[Given entries]

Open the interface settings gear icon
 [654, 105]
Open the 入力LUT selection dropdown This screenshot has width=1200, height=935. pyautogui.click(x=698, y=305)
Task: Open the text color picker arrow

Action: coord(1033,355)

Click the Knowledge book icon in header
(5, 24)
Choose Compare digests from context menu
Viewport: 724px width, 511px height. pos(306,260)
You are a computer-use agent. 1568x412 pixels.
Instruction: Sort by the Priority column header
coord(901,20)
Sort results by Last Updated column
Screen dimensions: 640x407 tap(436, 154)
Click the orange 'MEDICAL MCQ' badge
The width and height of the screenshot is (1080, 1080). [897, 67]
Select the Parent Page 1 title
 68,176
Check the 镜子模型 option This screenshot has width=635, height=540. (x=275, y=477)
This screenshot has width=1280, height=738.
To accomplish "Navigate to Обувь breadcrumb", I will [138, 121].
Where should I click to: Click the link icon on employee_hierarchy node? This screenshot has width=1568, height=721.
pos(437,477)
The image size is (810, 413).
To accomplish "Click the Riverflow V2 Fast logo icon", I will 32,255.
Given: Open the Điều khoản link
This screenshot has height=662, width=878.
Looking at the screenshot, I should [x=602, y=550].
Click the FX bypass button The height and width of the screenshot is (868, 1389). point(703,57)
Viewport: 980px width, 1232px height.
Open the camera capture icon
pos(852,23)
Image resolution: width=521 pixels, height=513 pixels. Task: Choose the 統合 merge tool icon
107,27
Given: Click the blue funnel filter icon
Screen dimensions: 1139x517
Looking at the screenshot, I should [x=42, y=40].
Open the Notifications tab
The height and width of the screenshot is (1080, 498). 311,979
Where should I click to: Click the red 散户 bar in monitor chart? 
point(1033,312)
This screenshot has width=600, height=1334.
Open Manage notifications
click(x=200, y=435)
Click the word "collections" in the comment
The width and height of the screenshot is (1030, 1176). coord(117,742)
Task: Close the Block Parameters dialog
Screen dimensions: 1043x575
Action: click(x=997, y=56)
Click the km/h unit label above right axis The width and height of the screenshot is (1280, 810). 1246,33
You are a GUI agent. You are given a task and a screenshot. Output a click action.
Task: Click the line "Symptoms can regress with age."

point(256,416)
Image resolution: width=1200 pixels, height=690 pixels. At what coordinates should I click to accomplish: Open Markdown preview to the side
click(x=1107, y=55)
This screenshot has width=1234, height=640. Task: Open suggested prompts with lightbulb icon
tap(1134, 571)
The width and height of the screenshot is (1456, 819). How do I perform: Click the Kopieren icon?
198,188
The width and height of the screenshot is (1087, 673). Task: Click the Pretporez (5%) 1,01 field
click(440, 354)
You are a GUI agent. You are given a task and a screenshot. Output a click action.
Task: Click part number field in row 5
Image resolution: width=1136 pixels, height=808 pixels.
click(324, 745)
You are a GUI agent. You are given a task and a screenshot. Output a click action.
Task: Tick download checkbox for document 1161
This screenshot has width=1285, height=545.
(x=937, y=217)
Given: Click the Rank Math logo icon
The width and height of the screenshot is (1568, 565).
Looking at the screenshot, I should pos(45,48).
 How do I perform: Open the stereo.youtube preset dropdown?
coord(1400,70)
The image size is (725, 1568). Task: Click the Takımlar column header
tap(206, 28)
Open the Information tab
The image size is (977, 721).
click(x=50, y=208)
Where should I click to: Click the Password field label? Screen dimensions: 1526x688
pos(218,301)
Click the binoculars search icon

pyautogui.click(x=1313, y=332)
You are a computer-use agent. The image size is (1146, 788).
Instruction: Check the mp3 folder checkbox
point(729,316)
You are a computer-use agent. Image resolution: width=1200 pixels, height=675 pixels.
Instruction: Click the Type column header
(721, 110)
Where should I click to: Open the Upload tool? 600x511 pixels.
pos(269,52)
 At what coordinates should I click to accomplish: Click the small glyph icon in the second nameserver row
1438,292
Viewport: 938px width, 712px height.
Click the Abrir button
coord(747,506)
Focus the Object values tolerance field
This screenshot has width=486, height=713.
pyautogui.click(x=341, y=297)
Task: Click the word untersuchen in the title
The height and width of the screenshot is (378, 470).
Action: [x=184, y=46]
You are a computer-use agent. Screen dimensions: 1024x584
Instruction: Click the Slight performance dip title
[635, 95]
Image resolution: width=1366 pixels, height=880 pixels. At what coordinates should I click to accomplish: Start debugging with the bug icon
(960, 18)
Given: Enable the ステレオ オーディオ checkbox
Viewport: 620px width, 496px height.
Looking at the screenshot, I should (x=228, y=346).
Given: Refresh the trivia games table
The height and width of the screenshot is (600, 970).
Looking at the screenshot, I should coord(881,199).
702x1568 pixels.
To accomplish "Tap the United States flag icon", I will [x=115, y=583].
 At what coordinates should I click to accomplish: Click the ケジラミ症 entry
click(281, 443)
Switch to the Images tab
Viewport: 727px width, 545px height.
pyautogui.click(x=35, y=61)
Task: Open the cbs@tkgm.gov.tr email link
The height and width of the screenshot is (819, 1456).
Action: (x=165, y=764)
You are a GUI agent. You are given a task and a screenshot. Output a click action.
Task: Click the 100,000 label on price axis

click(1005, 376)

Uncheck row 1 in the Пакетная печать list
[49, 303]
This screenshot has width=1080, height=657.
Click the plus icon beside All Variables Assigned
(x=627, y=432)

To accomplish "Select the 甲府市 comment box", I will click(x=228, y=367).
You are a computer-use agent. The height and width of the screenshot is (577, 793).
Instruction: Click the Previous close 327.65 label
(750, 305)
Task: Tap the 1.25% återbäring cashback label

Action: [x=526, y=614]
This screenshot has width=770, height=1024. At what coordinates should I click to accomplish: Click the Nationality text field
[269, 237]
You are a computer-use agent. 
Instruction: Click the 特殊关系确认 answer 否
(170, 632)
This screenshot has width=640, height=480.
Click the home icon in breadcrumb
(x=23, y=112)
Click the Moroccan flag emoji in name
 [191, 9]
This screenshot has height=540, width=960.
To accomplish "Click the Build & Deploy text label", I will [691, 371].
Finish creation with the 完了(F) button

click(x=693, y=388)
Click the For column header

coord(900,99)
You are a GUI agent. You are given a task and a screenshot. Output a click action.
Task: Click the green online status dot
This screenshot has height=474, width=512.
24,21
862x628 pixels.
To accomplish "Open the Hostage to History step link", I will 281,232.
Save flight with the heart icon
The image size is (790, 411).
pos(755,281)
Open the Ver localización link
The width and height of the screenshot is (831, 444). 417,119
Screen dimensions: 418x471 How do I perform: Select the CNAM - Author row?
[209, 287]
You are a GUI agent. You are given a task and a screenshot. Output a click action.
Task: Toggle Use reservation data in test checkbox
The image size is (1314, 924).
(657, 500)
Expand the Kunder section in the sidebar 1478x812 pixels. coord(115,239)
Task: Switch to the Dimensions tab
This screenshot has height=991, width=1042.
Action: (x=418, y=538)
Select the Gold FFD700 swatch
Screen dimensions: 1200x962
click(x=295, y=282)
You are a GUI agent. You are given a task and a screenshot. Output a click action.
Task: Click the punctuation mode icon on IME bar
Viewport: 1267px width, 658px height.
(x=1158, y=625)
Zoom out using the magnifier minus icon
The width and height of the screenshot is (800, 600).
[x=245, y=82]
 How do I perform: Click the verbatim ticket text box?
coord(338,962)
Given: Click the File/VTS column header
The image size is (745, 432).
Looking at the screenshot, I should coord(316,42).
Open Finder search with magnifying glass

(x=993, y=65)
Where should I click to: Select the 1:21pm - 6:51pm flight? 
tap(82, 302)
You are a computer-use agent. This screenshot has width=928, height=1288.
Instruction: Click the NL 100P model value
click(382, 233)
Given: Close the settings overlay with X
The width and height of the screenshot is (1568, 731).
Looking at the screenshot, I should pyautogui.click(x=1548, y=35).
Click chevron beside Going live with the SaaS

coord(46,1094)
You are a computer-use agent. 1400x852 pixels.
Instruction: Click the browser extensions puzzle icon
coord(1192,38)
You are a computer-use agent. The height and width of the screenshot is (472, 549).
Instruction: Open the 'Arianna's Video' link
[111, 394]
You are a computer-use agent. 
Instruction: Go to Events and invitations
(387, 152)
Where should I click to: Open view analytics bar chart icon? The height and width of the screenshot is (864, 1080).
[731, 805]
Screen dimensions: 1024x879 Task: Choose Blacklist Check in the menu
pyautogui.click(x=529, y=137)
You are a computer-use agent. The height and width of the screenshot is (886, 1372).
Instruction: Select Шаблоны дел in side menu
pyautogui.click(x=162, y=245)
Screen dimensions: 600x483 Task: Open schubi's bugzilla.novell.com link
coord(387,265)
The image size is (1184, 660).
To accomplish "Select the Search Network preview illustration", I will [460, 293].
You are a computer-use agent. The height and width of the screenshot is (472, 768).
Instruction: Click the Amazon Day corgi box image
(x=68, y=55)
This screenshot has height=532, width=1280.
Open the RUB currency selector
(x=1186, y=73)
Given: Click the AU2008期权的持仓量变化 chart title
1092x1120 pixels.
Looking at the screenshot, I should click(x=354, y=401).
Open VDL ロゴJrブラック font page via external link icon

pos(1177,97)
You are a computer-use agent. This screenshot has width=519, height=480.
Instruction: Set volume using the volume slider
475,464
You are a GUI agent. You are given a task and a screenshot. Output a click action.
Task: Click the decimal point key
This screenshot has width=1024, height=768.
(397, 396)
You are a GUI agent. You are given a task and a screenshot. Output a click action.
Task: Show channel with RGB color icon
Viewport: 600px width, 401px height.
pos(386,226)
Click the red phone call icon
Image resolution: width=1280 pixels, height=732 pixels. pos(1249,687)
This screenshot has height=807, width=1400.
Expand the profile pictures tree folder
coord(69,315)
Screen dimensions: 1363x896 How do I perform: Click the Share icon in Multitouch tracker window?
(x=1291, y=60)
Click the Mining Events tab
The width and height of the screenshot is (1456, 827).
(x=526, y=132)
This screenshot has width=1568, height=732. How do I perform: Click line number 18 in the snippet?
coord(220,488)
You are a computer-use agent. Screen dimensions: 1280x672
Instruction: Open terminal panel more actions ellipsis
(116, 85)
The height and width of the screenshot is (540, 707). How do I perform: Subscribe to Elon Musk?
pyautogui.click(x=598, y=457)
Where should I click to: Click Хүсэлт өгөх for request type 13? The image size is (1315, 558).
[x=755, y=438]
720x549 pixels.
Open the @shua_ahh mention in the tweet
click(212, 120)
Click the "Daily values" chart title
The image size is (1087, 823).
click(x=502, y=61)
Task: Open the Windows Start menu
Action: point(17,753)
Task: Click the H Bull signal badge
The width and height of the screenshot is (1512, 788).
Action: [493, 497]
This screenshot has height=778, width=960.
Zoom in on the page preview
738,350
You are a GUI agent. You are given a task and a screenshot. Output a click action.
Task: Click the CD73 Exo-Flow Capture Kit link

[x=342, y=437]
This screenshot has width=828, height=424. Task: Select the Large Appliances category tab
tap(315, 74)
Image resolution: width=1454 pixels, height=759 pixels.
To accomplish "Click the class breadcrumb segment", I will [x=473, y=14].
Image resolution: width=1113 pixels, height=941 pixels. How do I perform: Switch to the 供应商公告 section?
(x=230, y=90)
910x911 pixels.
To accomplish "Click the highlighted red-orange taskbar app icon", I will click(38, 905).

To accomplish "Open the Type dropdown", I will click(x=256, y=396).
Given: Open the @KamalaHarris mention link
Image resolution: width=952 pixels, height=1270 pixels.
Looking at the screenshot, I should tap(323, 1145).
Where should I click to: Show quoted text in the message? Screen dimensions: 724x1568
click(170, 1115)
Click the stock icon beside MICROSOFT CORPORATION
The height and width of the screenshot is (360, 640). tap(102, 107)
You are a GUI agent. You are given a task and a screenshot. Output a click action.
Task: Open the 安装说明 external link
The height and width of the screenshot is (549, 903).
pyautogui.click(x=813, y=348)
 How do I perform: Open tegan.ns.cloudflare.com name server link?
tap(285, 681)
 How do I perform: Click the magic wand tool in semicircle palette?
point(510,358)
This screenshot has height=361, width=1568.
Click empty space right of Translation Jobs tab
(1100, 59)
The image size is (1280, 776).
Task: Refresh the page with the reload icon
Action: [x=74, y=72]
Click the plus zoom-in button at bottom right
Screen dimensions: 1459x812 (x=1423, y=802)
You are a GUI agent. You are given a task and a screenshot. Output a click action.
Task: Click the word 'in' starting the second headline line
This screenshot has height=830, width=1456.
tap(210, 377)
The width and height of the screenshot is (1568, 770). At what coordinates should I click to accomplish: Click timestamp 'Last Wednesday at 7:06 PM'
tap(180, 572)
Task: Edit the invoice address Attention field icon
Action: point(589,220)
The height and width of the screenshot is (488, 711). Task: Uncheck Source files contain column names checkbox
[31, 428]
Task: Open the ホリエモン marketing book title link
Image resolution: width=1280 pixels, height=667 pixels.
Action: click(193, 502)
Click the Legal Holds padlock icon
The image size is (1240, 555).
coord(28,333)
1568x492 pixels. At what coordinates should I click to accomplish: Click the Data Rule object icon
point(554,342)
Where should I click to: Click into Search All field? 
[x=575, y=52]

[/Given entries]

What to produce
Please return all lines above in which the string "logo" is found.

Answer to this exercise
To accomplish "Click the Riverflow V2 Fast logo icon", I will 32,255.
Given: Click the Rank Math logo icon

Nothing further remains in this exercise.